• Problem description: Restate the full set of records exactly, without adding or dropping a word.

Data in this exercise: Begin

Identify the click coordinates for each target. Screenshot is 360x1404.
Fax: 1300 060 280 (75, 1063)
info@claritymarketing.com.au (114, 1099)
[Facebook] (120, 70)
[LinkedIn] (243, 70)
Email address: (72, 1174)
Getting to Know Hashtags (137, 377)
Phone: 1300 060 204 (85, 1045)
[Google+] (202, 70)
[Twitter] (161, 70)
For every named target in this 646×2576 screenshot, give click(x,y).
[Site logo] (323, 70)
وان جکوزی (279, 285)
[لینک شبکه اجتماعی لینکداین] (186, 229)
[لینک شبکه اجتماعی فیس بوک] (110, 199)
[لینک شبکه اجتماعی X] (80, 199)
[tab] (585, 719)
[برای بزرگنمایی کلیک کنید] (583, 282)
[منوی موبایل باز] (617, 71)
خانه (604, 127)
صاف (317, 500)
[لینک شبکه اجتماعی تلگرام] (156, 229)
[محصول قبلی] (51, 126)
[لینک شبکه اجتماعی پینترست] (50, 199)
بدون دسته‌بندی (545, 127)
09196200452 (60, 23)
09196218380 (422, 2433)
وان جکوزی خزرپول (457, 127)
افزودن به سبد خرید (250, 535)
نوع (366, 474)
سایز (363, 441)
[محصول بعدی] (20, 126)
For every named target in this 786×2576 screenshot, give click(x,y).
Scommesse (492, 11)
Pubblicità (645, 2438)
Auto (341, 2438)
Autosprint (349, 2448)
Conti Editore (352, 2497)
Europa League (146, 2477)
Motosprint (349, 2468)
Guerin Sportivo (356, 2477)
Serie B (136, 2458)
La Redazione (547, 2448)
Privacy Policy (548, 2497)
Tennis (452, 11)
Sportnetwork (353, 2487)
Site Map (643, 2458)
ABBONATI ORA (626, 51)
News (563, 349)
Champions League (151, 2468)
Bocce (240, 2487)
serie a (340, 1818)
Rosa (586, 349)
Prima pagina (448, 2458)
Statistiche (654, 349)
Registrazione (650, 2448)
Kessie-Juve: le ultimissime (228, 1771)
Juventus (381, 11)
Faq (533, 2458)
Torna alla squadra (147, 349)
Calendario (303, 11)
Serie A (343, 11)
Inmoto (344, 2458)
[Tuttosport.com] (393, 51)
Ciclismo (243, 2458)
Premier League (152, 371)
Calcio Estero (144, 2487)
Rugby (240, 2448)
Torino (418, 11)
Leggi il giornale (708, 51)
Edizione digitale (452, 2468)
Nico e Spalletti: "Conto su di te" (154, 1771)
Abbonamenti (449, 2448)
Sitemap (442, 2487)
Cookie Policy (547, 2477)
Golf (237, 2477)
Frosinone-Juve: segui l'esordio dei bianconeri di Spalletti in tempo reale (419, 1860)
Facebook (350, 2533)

Data in this exercise: End

• Exercise result:
Identify the click coordinates for each target. Screenshot is 360x1404.
Fax: 1300 060 280 (75, 1063)
info@claritymarketing.com.au (114, 1099)
[Facebook] (120, 70)
[LinkedIn] (243, 70)
Email address: (72, 1174)
Getting to Know Hashtags (137, 377)
Phone: 1300 060 204 (85, 1045)
[Google+] (202, 70)
[Twitter] (161, 70)
For every named target in this 646×2576 screenshot, give click(x,y).
[Site logo] (323, 70)
وان جکوزی (279, 285)
[لینک شبکه اجتماعی لینکداین] (186, 229)
[لینک شبکه اجتماعی فیس بوک] (110, 199)
[لینک شبکه اجتماعی X] (80, 199)
[tab] (585, 719)
[برای بزرگنمایی کلیک کنید] (583, 282)
[منوی موبایل باز] (617, 71)
خانه (604, 127)
صاف (317, 500)
[لینک شبکه اجتماعی تلگرام] (156, 229)
[محصول قبلی] (51, 126)
[لینک شبکه اجتماعی پینترست] (50, 199)
بدون دسته‌بندی (545, 127)
09196200452 (60, 23)
09196218380 (422, 2433)
وان جکوزی خزرپول (457, 127)
افزودن به سبد خرید (250, 535)
نوع (366, 474)
سایز (363, 441)
[محصول بعدی] (20, 126)
For every named target in this 786×2576 screenshot, give click(x,y).
Scommesse (492, 11)
Pubblicità (645, 2438)
Auto (341, 2438)
Autosprint (349, 2448)
Conti Editore (352, 2497)
Europa League (146, 2477)
Motosprint (349, 2468)
Guerin Sportivo (356, 2477)
Serie B (136, 2458)
La Redazione (547, 2448)
Privacy Policy (548, 2497)
Tennis (452, 11)
Sportnetwork (353, 2487)
Site Map (643, 2458)
ABBONATI ORA (626, 51)
News (563, 349)
Champions League (151, 2468)
Bocce (240, 2487)
serie a (340, 1818)
Rosa (586, 349)
Prima pagina (448, 2458)
Statistiche (654, 349)
Registrazione (650, 2448)
Kessie-Juve: le ultimissime (228, 1771)
Juventus (381, 11)
Faq (533, 2458)
Torna alla squadra (147, 349)
Calendario (303, 11)
Serie A (343, 11)
Inmoto (344, 2458)
[Tuttosport.com] (393, 51)
Ciclismo (243, 2458)
Premier League (152, 371)
Calcio Estero (144, 2487)
Rugby (240, 2448)
Torino (418, 11)
Leggi il giornale (708, 51)
Edizione digitale (452, 2468)
Nico e Spalletti: "Conto su di te" (154, 1771)
Abbonamenti (449, 2448)
Sitemap (442, 2487)
Cookie Policy (547, 2477)
Golf (237, 2477)
Frosinone-Juve: segui l'esordio dei bianconeri di Spalletti in tempo reale (419, 1860)
Facebook (350, 2533)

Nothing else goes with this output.